The OS may have any number of processes doing I/O and filling its buffers with the assorted cached data that this produces.
And of course there is the issue of size and what gets cached (a dbms may be able to peform better cache for its needs than the more generic device buffer caching).
And then there is the issue that a generic “block” may in fact amount to a considerably larger I/O burden (this depends on partitioning and such like) than what a dbms ideally would like to bear; its own cache may be tuned to work better with the layout of the data on the disk and thereby able to minimise I/O.
A further thing is the issue of indexes and similar means to speed up queries, which of course works rather better if the cache actually knows what these mean in the first place.
The real issue is that the file buffer cache is not in the filesystem used by the DBMS; it's in the kernel and shared by all of the filesystems resident in the system. Any memory read out of the kernel must be copied into user space: this is the core-to-core move you read about.
Beyond this, some other reasons you can't rely on the system buffer pool:
Often, DBMS's have a really good idea about its upcoming access patterns, and it can't communicate these patterns to the kernel. This can lead to lower performance.
The buffer cache is traditional stored in a fixed-size kernel memory range, so it cannot grow or shrink. That also means the cache is much smaller than main memory, so by using the buffer cache a DBMS would be unable to take advantage of system resources.
I know this is old, but it came up as unanswered.
Essentially:
The OS uses a separate address spaces for every process.
Retrieving information from any other address space requires a system call or page fault. **(see below)
The DBMS is a process with its own address space.
The OS buffer pool Stonebraker describes is in the kernel address space.
So ... to get data from the kernel address space to the DBMS's address space, a system call or page fault is unavoidable.

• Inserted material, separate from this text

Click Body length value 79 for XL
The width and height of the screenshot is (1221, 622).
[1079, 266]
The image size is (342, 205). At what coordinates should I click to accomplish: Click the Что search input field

You're correct that accessing data from the OS buffer pool manager is no more expensive than a normal read() call. (In fact, it's done with a normal read call.) However, Stonebraker is not talking about that. He's specifically discussing the caching needs of DBMSes, after the data has been read from the disk and is present in RAM.
In essence, he's saying that the OS's buffer pool cache is too slow for the DBMS to use because it's stored in a different address space. He's suggesting using a local cache in the same process (and therefore same address space), which can give you a significant speedup for applications like DBMSes which hit the cache heavily, because it will eliminate that syscall overhead.
Here's the exact paragraph where he discusses using a local cache in the same process:
However, many DBMSs including INGRES
[20] and System R [4] choose to put a
DBMS managed buffer pool in user space
to reduce overhead. Hence, each of
these systems has gone to the
trouble of constructing its own
buffer pool manager to enhance
performance.
He also mentions multi-core issues in the excerpt you quote above. Similar effects apply here, because if you can have just one cache per core, you may be able to avoid the slowdowns from CPU cache flushes when multiple CPUs are reading and writing the same data.
** BTW, I believe Stonebraker's 1981 paper is actually pre-mmap. He mentions it as future work. "The trend toward providing the file system as a part of shared virtual memory (e.g., Pilot [16]) may provide a solution to this problem."